I have the following identity
$$ \sqrt{\cos(2x)\sec^4(x)}$$
I use the property $ \sqrt{a} \sqrt{b} = \sqrt{ab} $
which then yields
$$ \sqrt{\cos(2x)} \, \sec^2(x) $$
However, Wolfram tells me these 2 identities are not always equal.
Am i in the wrong here? Thanks for your help.
Apologies for the elementary question.
On
Wolfram uses the convention that $\sqrt{z} = \sqrt{|z|}\exp\left(\frac{i}{2}\mathrm{Arg}[z]\right)$, where $-\pi < \mathrm{Arg[z]}\le\pi$. With this convention, $\sqrt{ab} = \sqrt{a}\sqrt{b}$ only holds if $-\pi < \mathrm{Arg}[a] + \mathrm{Arg}[b] \le \pi$. Wolfram will not make any assumptions unless you tell it to, and the ranges of both $\cos$ and $\mathrm{sec}$ over $\mathbb C$ cover all of $\mathbb C \backslash \{0\}$. So it has no guarantee that the argument restriction for the identity is satisfied, and thus won't apply it.
However, if you restrict $x$ to be real, $\mathrm{Arg}[\sec(x)^4] = 0$ for all $x\in\mathbb R$. The argument condition for the identity will necessarily be satisfied, and under this condition it is true that $$ \sqrt{\cos(2x)\mathrm{sec}(x)^4} = \sqrt{\cos(2x)}\mathrm{sec}(x)^2 $$ using Wolfram's conventions for $\sqrt{z}$.
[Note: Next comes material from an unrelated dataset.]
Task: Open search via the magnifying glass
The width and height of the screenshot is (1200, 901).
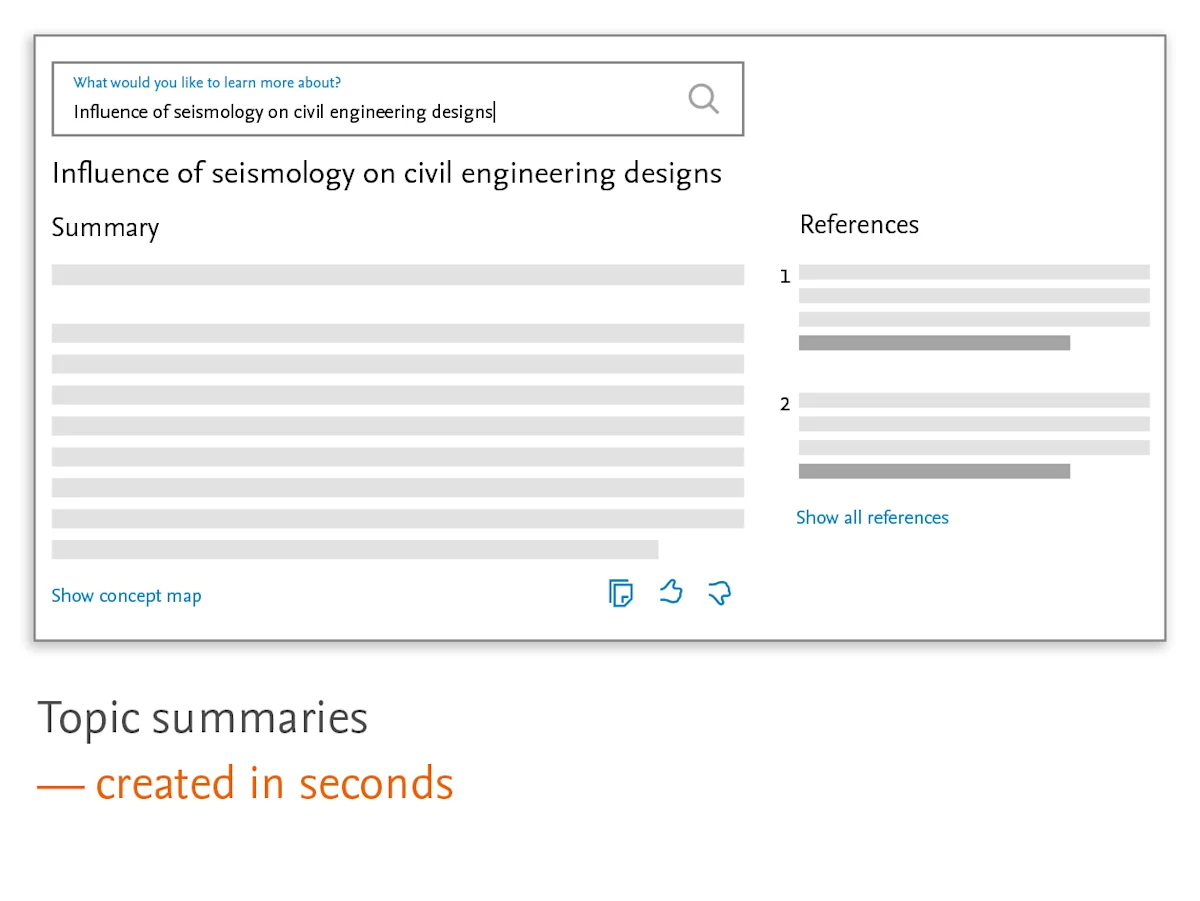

There's actually another complication here in that Wolfram considers the expression undefined when $\cos(x) = 0$, and thus will still refuse to claim they're equal on any interval that contains such a value. But it will claim the identity is valid on the intervals $\left(-\pi/2,\pi/2\right)$ and $\left(\pi/2,3\pi/2\right)$, and periodicity covers the rest.
With complex numbers one may need be careful with square roots and the identity you are using. For example $$\sqrt{(-1)}\sqrt{(-1)} = i^2=-1$$ but $$\sqrt{(-1) \cdot (-1)} = 1$$
Several times when using wolfram alpha I have noticed I need to tell it specifically what variables are real or it will be extra careful.